*WHAT THE EXERCISE ASKS*
Only one stretch of the listing below is wanted: every line from the first to the line containing "Click the Oracle Deutschland breadcrumb link", set down exactly.

*SOURCE DATA*

--

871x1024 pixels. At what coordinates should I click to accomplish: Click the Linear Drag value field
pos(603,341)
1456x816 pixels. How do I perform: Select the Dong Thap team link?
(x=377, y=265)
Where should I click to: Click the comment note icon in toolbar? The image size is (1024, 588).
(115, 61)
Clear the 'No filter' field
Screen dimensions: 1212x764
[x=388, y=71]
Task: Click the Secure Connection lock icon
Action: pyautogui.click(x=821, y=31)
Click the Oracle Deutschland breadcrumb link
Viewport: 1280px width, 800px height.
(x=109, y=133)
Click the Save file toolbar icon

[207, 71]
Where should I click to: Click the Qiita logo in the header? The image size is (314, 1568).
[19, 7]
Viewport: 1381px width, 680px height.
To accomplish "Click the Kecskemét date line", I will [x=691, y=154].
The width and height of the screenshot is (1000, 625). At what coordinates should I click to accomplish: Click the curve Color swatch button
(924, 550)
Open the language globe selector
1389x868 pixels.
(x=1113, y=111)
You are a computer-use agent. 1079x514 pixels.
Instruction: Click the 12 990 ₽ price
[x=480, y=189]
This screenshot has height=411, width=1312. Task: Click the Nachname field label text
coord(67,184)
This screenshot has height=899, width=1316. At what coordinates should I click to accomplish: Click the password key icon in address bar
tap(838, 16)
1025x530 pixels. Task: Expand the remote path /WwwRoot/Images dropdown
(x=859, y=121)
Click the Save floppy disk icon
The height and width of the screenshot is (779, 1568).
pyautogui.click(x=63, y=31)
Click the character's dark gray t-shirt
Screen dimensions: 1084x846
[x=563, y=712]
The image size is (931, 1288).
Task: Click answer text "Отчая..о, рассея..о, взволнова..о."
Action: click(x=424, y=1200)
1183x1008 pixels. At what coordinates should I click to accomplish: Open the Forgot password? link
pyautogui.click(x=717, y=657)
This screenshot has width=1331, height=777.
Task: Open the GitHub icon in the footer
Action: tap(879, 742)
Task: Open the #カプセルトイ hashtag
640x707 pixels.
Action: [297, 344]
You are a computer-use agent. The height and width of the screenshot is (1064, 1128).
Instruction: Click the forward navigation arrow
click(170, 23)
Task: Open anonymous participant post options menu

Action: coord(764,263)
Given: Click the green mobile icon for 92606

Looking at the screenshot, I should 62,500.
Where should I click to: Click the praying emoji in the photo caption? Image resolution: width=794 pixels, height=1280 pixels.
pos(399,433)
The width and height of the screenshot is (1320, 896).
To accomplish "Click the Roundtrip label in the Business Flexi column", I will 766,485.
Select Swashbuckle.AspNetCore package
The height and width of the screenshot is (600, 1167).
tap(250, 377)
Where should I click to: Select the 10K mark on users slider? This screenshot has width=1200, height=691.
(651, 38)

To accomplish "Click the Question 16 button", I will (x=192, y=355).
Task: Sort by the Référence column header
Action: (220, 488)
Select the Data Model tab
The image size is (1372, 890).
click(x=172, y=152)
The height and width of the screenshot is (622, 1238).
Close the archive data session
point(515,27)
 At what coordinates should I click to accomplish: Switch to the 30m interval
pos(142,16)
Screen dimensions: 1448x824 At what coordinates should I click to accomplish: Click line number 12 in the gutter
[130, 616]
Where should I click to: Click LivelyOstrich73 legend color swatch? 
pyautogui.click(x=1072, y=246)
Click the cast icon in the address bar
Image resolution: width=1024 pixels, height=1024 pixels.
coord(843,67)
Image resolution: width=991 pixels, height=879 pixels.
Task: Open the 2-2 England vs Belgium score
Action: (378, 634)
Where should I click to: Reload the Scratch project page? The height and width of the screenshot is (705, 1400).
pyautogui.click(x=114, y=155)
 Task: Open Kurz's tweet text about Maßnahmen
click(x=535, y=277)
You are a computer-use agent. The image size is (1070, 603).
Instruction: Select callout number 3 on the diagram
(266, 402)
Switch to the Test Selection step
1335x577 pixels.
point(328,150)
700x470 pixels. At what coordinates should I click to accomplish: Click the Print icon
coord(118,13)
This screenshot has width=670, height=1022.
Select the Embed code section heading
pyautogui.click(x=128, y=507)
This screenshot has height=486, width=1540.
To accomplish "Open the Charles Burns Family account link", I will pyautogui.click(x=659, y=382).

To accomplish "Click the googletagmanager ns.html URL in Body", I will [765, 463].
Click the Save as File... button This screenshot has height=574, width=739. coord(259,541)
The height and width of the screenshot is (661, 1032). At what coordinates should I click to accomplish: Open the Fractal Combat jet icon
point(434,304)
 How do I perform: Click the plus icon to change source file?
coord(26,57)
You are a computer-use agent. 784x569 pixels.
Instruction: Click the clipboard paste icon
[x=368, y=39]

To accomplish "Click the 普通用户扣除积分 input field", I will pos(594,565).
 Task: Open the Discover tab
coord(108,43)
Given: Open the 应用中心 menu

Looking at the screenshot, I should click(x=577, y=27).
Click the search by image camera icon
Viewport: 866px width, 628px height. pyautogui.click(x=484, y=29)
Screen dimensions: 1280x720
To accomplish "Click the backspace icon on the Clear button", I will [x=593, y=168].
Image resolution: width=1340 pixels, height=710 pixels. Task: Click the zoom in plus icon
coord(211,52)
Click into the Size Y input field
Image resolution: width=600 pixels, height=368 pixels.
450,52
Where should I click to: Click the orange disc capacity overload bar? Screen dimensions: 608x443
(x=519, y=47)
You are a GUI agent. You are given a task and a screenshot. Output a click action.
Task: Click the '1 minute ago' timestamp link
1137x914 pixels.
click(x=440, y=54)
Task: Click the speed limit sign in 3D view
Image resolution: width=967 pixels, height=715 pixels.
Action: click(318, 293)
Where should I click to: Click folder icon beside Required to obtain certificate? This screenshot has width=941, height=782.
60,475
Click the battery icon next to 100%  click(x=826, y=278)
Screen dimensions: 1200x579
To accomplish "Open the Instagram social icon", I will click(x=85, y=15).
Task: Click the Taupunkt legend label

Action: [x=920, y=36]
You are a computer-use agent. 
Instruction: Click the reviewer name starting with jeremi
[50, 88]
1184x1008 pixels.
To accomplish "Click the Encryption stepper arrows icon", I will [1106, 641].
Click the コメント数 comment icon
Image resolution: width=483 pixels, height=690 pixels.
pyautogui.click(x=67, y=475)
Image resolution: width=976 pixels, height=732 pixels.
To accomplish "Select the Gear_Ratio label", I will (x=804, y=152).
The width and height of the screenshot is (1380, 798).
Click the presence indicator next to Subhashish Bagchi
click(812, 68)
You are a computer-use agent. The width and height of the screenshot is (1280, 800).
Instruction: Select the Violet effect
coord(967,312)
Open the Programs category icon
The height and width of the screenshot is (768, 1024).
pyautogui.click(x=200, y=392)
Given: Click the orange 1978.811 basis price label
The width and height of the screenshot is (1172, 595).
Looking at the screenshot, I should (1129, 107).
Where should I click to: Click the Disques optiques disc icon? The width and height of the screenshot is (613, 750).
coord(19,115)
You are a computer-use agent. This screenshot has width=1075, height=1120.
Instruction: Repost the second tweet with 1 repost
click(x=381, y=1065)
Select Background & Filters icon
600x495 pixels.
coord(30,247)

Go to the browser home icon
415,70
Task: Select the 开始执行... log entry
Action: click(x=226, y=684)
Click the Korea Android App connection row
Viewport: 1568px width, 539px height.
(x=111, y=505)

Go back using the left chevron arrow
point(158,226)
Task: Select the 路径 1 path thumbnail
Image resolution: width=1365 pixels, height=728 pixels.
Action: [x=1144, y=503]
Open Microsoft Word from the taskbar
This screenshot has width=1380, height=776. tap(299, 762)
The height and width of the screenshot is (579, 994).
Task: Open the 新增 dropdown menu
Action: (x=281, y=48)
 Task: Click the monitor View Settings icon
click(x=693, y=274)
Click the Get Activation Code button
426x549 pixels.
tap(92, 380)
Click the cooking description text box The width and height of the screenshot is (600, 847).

--

*RESULT OF THE EXERCISE*
871x1024 pixels. At what coordinates should I click to accomplish: Click the Linear Drag value field
pos(603,341)
1456x816 pixels. How do I perform: Select the Dong Thap team link?
(x=377, y=265)
Where should I click to: Click the comment note icon in toolbar? The image size is (1024, 588).
(115, 61)
Clear the 'No filter' field
Screen dimensions: 1212x764
[x=388, y=71]
Task: Click the Secure Connection lock icon
Action: pyautogui.click(x=821, y=31)
Click the Oracle Deutschland breadcrumb link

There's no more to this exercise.